Le dimanche suivant avaient lieu les élections municipales où j’étais assesseure. Arrivée quelques minutes avant de prendre mes fonctions j’ai été étonnée de la non distanciation adoptée par la présidente de bureau. Sans masque, ni gant, elle prenait à pleines mains les cartes électorales, se penchait vers les votants et remettait ensuite cette carte. Les votants pour la plupart âgés étaient surpris par ce comportement. Nous devions désinfecter les stylos et proposer du gel hydroalcoolique à la fin des opérations. La présidente n’a pas compris que je lui fasse part de mes interrogations quant à ses mesures sanitaires.
Le soir des élections, notre liste, battue dès le premier tour, avait projeté une auberge espagnole. J’ai fait part de ma réserve à notre tête de liste. D’une part nous avions besoin de nous retrouver pour comprendre notre défaite mais nous réjouir aussi du combat que nous avions mené, de l’énergie , l’enthousiasme et la camaraderie qui nous avaient fédéré pendant les semaines précédentes. D’autre part il me semblait inopportun de nous rassembler dans un lieu confiné. J’ai assisté aux échanges verbaux et aux remerciements de notre tête de liste mais suis partie assez vite suivie de quelques colistiers.
Le lundi nous apprenions les premières mesures de confinement, notre laissez-passer à remplir ….
Tous les après-midis de la première semaine nous avons profité d’une excellente promenade à vélo d’une vingtaine de kilomètres en forêt dans un silence absolu avec un cadre magnifique et un soleil radieux. Je sentais que cela me faisait le plus grand bien et je ne pouvais contaminer personne puisque je ne rencontrais âme qui vive. Mais radio, télévision, contacts téléphoniques… ont petit à petit semer le doute sur le bien fondé de cette sortie. Certes je ne faisais de tort à personne mais si tout le monde avait le même comportement il y aurait trop de monde en forêt. De plus des amis de Gérardmer nous ont rapporté l’embarras d’une promeneuse en montagne qui avait dû faire appel aux secours. Ce n’était pas le bon moment !
C’est ce jour là que notre vie de confiné a réellement commencé, nous demandant si nous avions bien le droit de faire cela ou non. Il y avait conflit entre le légitime et le légal mais les amendes à 135€ étaient dissuasives.
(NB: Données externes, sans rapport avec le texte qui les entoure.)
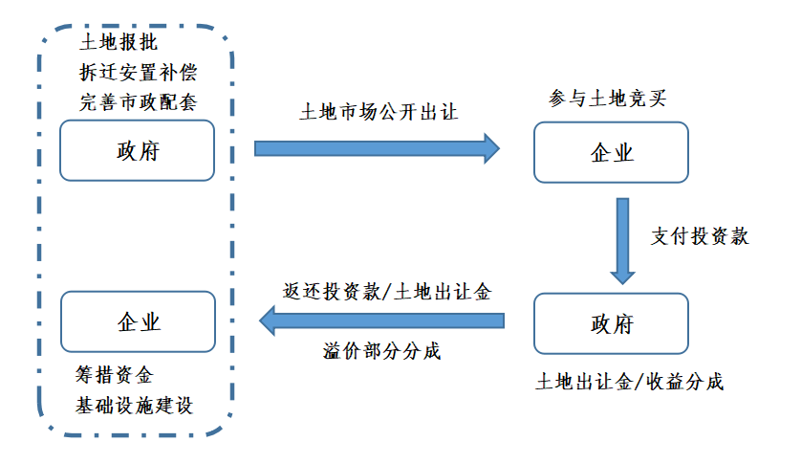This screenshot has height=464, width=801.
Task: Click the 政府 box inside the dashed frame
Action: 137,150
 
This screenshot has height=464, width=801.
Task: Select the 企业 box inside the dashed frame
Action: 137,320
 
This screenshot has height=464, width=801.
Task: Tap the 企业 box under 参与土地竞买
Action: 611,152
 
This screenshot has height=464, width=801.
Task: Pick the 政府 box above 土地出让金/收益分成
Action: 611,323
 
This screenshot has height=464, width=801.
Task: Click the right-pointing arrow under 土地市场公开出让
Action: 377,147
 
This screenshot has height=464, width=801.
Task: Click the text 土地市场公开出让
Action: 379,113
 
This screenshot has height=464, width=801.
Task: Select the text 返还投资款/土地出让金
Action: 387,292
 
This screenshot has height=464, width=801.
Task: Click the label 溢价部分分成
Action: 381,351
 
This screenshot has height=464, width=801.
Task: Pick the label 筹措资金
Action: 115,374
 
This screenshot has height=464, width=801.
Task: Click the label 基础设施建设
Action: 135,405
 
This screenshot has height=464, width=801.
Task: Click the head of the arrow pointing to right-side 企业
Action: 491,147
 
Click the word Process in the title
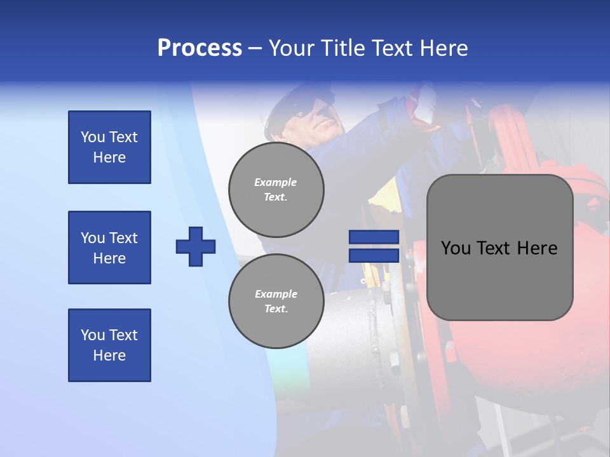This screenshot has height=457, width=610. (x=200, y=48)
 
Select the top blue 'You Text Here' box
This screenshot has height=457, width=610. (x=109, y=147)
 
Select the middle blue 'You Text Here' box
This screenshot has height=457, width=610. (x=109, y=248)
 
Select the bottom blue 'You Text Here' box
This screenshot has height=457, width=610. (x=109, y=345)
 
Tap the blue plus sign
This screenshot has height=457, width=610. (x=196, y=246)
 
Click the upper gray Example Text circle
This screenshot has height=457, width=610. (x=276, y=189)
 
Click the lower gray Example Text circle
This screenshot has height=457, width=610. (x=276, y=301)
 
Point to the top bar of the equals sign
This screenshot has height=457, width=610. (x=374, y=237)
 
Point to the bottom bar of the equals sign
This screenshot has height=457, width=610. (x=374, y=255)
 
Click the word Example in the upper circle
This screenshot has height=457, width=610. (x=276, y=182)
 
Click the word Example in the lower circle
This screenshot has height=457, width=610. (x=276, y=294)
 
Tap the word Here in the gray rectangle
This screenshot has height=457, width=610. (x=537, y=248)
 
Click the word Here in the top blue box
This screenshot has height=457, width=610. (x=109, y=157)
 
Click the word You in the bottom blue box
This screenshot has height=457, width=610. (x=92, y=335)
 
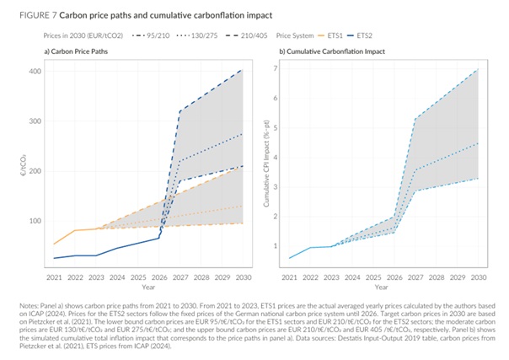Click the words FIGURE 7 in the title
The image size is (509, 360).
pyautogui.click(x=29, y=15)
La boulangère, la bouchère m’ont aussi permis de poursuivre ma réflexion : deux « petites jeunes », pas très costauds physiquement qui avaient une angoisse dans le regard. Que pouvais-je faire pour ne pas les mettre en danger ? Les boutiques où l’on doit saisir la clenche de la porte pour rentrer me mettaient mal à l’aise. J’imaginais tous les virus courant sur la poignée. J’ai décidé de bannir le marché pour ne pas m’exposer. Les course en supermarché ne m’ont pas spécialement rassérénée. Les lavages des mais sont devenus plus systématiques.
Alors j’ai cherché des patrons de masque pour être plus conformes à ce qu’on pouvait attendre d’une citoyenne responsable.